* [Written problem] Update these lines by replacing "column header" with "column heading" and leaving everything else unchanged. Omit the pictures from your answer.

─── Source data

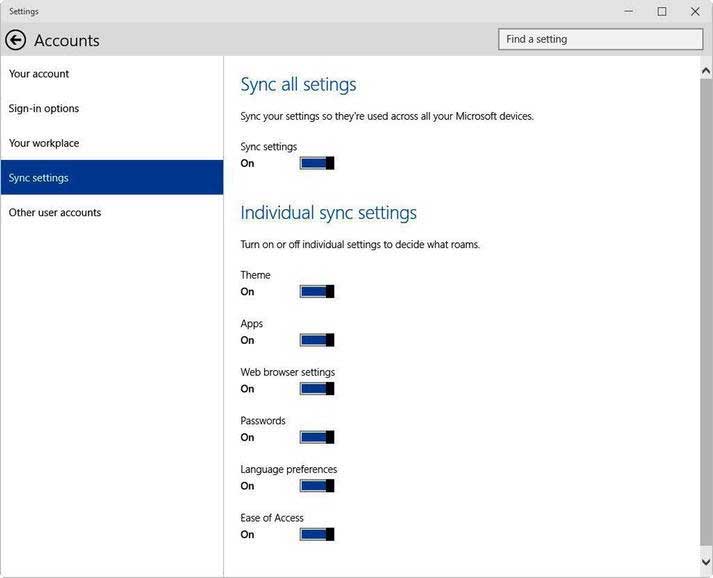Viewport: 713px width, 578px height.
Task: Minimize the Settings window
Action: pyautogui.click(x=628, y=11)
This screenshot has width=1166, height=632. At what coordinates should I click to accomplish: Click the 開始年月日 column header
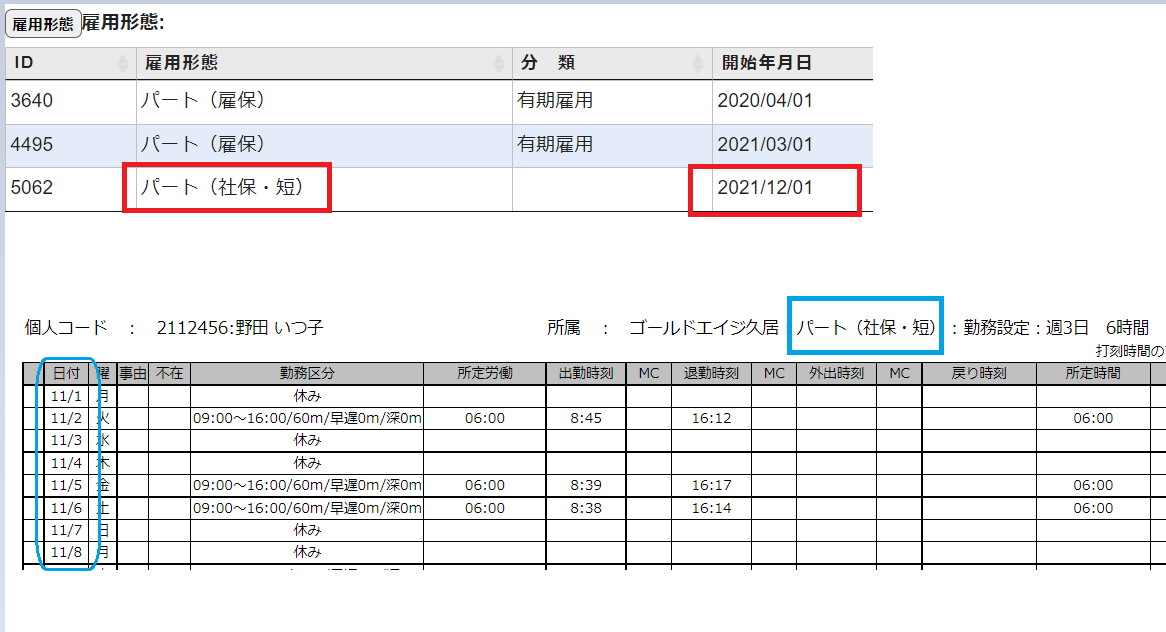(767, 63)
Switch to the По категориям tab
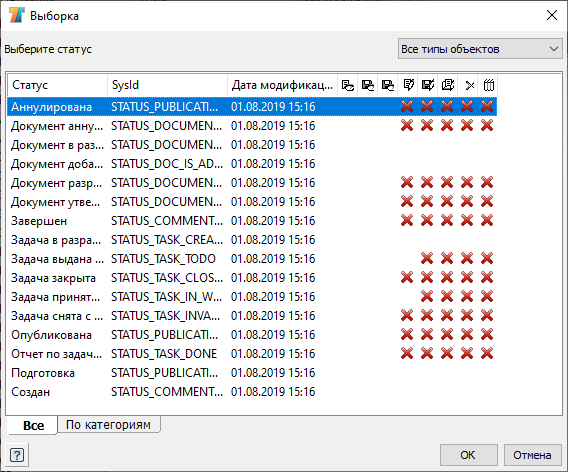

──────

* [Full answer]
Viewport: 713px width, 578px height.
Task: Minimize the Settings window
Action: pyautogui.click(x=628, y=11)
This screenshot has width=1166, height=632. At what coordinates should I click to accomplish: Click the 開始年月日 column heading
(767, 63)
Switch to the По категориям tab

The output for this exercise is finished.